— Problem statement —
Please extract the full passage below on gkisedtanamoogk's refused return to Canada, copying every word, number and paragraph break without change.

— Passage —
========
In February of 1996, gkisedtanamoogk, a Wampanoag man and member of the Wabanaki Nations, was refused admission to Canada. Previously, gkisedtanamoogk resided for 12 years at Burnt Church reserve, in north eastern New Brunswick with his Wife, Miigam'agan, a Mi'Kmaq woman, where they were raising their three children according to the traditional ways.

gkisedtanamoogk and his son temporarily left Canada to visit in the United States. Upon returning home, Canadian immigration officials at the Houlton/Woodstock border refused them re-admission to Canada. Officials determined that gkisedtanamoogk was an American citizen living in Canada with his family, but without the requisite permanent resident visa to do so. gkisedtanamoogk has never taken legal steps to immigrate to Canada. Foreign nationals married to Canadians, are not permitted to reside in Canada with their spouses until they have applied for and obtained a permanent resident visa to Canada. His son was permitted to enter Canada, but gkisedtanamoogk was obliged to remain outside of Canada, exiled from his family and from land that both history and law confirm belong to gkisedtanamoogk and his people.

In August of 1996, as a result of negotiations with the Canadian Immigration Department, gkisedtanamoogk gained temporary entry to Canada, valid for one year.

The legal Issues involved are as follows:

1. Wabanaki territory is the land that presently constitutes Atlantic Canada and New England states. As foreign governments illegally occupying this land, gkisedtanamoogk does not recognize the authority of Canada or the United States to exercise jurisdiction over him or his people. gkisedtanamoogk cannot immigrate to his own homeland.
========
— Provided material —

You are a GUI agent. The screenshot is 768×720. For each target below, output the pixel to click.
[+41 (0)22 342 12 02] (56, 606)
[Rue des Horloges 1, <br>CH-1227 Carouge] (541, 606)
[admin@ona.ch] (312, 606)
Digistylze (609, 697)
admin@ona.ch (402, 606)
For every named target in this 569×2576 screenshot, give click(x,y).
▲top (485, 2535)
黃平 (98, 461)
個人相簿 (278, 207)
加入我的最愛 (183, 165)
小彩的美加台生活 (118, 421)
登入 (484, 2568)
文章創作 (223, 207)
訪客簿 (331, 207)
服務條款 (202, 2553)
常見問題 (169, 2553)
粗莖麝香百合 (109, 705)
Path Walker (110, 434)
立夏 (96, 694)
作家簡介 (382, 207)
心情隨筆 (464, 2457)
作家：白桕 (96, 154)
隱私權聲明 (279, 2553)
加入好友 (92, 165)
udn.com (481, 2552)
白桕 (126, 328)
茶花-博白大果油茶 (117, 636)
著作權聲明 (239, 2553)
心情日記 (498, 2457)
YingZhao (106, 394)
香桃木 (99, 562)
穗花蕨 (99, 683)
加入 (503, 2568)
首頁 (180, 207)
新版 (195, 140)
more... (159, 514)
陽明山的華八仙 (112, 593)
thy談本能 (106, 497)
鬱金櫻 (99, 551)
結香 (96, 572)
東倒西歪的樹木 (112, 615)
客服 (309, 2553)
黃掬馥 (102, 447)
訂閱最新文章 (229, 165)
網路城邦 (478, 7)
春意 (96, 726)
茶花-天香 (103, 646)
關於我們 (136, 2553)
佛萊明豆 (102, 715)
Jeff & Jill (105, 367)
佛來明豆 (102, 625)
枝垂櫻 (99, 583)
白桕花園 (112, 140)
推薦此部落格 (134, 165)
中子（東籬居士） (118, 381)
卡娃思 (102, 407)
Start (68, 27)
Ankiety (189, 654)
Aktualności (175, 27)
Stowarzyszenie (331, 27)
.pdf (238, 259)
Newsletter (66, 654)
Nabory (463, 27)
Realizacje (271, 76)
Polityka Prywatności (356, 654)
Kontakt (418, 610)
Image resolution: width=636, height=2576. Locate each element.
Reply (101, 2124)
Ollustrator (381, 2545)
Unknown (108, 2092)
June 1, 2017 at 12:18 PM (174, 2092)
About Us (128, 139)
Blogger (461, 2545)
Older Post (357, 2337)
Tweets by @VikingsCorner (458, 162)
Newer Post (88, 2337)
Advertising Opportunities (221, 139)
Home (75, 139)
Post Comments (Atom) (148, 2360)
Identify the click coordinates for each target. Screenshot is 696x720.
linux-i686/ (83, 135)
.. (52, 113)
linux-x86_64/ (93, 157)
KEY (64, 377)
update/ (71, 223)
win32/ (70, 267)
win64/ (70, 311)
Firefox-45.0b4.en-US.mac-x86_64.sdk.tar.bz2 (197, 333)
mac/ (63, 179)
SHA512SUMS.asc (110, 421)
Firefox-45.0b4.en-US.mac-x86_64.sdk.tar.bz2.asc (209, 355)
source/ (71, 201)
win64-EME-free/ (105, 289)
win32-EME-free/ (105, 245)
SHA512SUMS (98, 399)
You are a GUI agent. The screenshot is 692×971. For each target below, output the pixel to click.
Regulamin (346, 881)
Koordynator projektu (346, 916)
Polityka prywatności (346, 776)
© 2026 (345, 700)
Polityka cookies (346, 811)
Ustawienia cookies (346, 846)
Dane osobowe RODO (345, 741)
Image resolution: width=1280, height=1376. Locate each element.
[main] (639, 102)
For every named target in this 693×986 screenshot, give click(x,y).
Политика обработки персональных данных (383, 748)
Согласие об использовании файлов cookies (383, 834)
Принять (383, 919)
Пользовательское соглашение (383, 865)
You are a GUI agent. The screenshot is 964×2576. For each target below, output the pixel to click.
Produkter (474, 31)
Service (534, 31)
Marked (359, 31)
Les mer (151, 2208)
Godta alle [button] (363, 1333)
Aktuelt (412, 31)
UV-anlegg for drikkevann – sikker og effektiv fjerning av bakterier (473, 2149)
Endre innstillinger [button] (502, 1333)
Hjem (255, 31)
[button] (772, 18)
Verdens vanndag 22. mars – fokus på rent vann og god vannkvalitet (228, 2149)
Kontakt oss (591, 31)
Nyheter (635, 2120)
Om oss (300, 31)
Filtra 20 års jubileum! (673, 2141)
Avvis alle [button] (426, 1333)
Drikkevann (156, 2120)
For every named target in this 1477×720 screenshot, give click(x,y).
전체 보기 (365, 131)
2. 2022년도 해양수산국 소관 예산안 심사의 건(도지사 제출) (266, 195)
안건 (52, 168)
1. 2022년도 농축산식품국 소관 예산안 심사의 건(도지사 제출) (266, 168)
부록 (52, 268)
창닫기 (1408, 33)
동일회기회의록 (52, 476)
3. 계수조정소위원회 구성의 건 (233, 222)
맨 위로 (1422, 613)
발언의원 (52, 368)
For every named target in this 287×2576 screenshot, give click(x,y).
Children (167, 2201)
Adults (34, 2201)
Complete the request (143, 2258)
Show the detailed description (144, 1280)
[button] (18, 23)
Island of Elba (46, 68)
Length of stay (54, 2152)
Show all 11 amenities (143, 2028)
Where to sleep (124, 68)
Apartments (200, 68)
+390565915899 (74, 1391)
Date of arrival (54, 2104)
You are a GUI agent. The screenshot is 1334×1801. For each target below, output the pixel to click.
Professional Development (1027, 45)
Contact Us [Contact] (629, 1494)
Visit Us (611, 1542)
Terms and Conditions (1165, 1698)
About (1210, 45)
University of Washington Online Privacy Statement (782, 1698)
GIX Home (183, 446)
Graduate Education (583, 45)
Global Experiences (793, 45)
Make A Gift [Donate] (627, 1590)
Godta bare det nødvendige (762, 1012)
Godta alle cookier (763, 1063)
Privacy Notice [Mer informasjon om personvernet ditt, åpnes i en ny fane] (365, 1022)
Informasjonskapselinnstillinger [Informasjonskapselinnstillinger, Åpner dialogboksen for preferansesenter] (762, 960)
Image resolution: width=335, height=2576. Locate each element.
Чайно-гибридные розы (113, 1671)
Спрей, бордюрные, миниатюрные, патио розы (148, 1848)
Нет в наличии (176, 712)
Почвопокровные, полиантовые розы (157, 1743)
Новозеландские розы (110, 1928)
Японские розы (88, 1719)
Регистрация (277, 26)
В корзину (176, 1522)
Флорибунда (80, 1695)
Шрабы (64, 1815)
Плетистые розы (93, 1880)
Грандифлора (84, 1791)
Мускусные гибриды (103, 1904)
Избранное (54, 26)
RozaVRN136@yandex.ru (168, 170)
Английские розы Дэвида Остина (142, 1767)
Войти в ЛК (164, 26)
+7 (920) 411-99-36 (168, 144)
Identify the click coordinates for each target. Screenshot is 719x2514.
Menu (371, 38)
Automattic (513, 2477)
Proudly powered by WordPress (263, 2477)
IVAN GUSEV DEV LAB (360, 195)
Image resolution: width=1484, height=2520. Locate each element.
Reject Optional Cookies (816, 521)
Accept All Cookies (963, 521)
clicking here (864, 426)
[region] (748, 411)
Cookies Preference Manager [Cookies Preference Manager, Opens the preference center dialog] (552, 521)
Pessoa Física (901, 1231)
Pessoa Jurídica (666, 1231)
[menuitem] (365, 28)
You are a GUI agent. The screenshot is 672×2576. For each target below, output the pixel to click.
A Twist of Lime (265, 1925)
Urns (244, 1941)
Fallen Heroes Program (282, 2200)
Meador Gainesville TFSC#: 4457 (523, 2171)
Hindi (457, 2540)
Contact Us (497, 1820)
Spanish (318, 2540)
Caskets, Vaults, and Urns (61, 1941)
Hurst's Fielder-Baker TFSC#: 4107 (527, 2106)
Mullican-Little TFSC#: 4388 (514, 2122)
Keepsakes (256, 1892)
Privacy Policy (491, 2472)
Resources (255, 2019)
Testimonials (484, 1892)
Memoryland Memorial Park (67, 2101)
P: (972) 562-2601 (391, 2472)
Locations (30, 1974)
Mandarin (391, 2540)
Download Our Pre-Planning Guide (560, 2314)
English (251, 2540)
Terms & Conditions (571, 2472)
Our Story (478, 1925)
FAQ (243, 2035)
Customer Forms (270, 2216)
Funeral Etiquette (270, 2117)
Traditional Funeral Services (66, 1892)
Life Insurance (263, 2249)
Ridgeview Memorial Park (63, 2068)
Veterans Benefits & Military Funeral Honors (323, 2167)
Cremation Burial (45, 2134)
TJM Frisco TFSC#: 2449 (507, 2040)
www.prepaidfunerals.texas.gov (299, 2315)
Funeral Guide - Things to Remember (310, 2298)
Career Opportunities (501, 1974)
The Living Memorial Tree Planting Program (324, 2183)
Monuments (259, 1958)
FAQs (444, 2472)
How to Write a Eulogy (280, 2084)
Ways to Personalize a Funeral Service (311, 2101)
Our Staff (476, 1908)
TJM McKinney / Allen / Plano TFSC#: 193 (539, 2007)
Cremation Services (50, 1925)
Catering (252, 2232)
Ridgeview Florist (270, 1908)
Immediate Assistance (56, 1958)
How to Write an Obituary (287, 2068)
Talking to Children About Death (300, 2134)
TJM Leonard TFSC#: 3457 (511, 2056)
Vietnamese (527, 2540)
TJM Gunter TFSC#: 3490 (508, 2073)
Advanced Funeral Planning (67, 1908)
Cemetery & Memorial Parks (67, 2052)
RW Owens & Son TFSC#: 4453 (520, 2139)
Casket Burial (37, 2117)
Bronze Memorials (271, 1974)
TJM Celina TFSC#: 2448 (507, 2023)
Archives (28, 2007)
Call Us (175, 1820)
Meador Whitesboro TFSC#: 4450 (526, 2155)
========
— Answer to the problem —
In February of 1996, gkisedtanamoogk, a Wampanoag man and member of the Wabanaki Nations, was refused admission to Canada. Previously, gkisedtanamoogk resided for 12 years at Burnt Church reserve, in north eastern New Brunswick with his Wife, Miigam'agan, a Mi'Kmaq woman, where they were raising their three children according to the traditional ways.

gkisedtanamoogk and his son temporarily left Canada to visit in the United States. Upon returning home, Canadian immigration officials at the Houlton/Woodstock border refused them re-admission to Canada. Officials determined that gkisedtanamoogk was an American citizen living in Canada with his family, but without the requisite permanent resident visa to do so. gkisedtanamoogk has never taken legal steps to immigrate to Canada. Foreign nationals married to Canadians, are not permitted to reside in Canada with their spouses until they have applied for and obtained a permanent resident visa to Canada. His son was permitted to enter Canada, but gkisedtanamoogk was obliged to remain outside of Canada, exiled from his family and from land that both history and law confirm belong to gkisedtanamoogk and his people.

In August of 1996, as a result of negotiations with the Canadian Immigration Department, gkisedtanamoogk gained temporary entry to Canada, valid for one year.

The legal Issues involved are as follows:

1. Wabanaki territory is the land that presently constitutes Atlantic Canada and New England states. As foreign governments illegally occupying this land, gkisedtanamoogk does not recognize the authority of Canada or the United States to exercise jurisdiction over him or his people. gkisedtanamoogk cannot immigrate to his own homeland.